The hyper-efficiency has been welcomed. In an earnings call in 2020, executives at Citigroup remarked on the ease with which client visits that once required months of careful planning could be scheduled in days in the virtual environment. Moelis, a boutique firm, slashed its spending on travel from $10m each quarter to a fraction of that amount. As restrictions are lifting, some in-person meetings have returned but the punishing travel schedules have not. A recent poll by Deloitte, a consultancy, shows that more than half of companies and private-equity investors now expect to manage M&A in a predominantly virtual environment (see chart).

The pandemic also turbocharged the adoption of technology. Increased use of big data and analytics hastened the automation of grunt work normally delegated to junior bankers. Acquirers also got creative with due diligence. Virtual tours became commonplace for inspecting far-flung sites including mines, factories, ports and warehouses. Goldman Sachs among others flew drones over the facilities of companies to capture high-quality photos or to produce slick videos. Lawyers and others used artificial intelligence to sift through thousands of company documents, spotting red flags in a fraction of the time it would take humans.

Cultural shifts borne out of the pandemic prompted even deeper soul-searching.
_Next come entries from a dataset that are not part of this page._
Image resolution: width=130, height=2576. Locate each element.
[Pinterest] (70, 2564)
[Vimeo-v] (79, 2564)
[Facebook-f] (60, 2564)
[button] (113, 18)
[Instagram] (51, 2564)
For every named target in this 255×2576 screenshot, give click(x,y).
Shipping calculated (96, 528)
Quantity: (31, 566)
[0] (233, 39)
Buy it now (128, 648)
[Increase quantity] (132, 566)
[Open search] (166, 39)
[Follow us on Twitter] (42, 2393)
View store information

As the corporate world embraced flexible working arrangements, many banks ushered in hybrid schedules—somewhat reluctantly—for their staff. Firms raised salaries, paid out bumper bonuses and more in an attempt to stop young, disgruntled staff from leaving the industry. Jefferies bought them Peloton exercise bikes and Citi offered them jobs in Málaga, a Spanish coastal city, while JPMorgan Chase obliged them to take at least three weeks off a year. For those accustomed to the industry’s hard-nosed culture, it was perplexing.

A frenzy in 2021 put this kinder, gentler model of dealmaking to the test. Private-equity buyouts and special-purpose acquisition companies drove the value of global M&A to a record $5.9trn. Annual fees earned by dealmakers surged by nearly 50% to more than $48bn in 2021, accounting for nearly a third of investment-banking income, up from a quarter in 2020, according to Refinitiv, a data firm.

The boom exposed the limits of virtual schmoozing. Even with drones carrying out critical due diligence, polling by Deloitte suggests that the inability to travel or meet management teams in person was more likely to trigger cancellations. Most respondents (78%) abandoned at least one deal in 2020 while nearly half (46%) quashed three or more. For young recruits, automation of arduous tasks did little to cure burnout. A survey of 13 analysts in 2021 at Goldman Sachs laid bare their gruelling working conditions: 95-hour weeks and an average of five hours of sleep a night meant mental health suffered.

Digitisation has raised thornier questions about dealmaking. A growing reliance on technology suggests that huge swathes of the M&A value chain can be automated. Meanwhile the availability of big data erodes the information advantage that banks once had. Can executives run the process without retaining expensive bankers? Apple acquired Beats in 2014 without the help of banks, as did Facebook when it bought WhatsApp the same year. Spotify and Slack both went public, in 2018 and 2019 respectively, without involving underwriters.

Few firms have the resources to manage the process internally and much of the investment-banking workload, at least in the senior ranks, is contingent on old-school relationship-building. But even as face-to-face meetings resume the digital transformation means the old days of M&A are not coming back.